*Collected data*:
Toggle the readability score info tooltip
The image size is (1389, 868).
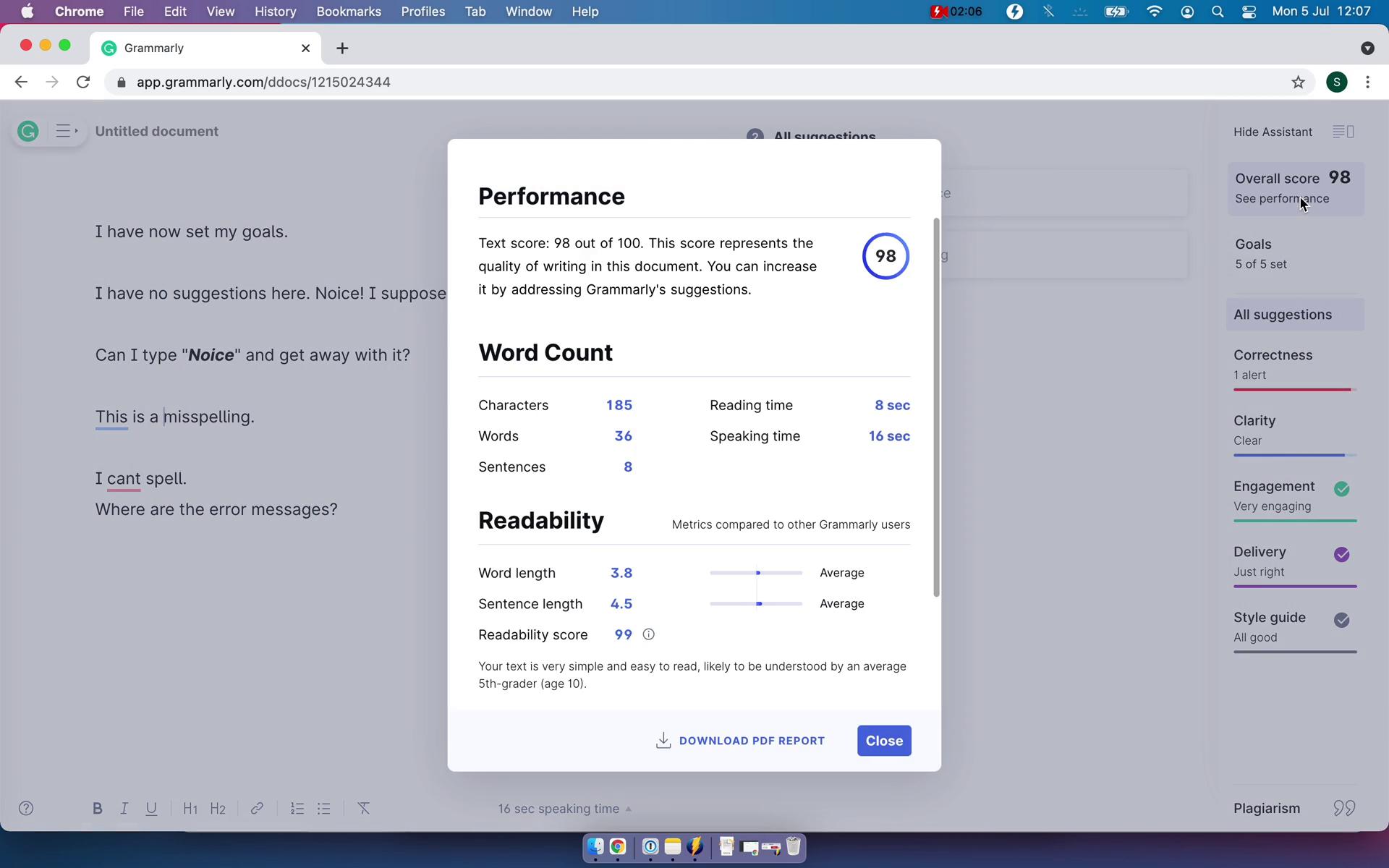[x=649, y=634]
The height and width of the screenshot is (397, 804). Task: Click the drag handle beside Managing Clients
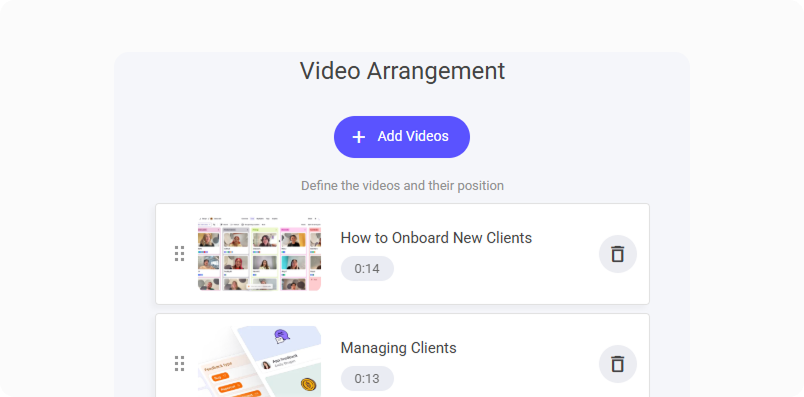click(x=179, y=364)
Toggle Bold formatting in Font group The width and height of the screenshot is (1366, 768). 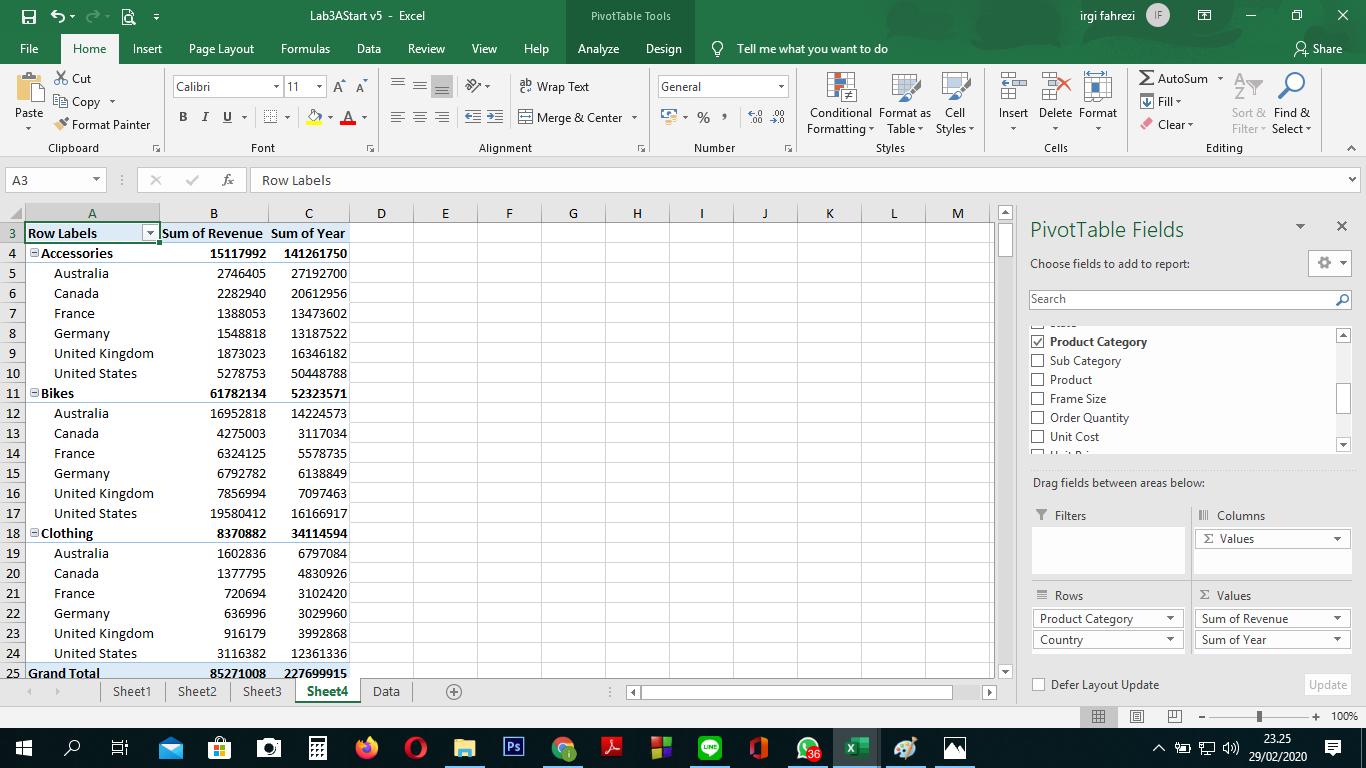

*Problem to work on*:
Without any pictures, please reproduce the full set of entries.

*Your solution*:
Toggle the readability score info tooltip
The image size is (1389, 868).
[x=649, y=634]
The height and width of the screenshot is (397, 804). Task: Click the drag handle beside Managing Clients
click(x=179, y=364)
Toggle Bold formatting in Font group The width and height of the screenshot is (1366, 768). 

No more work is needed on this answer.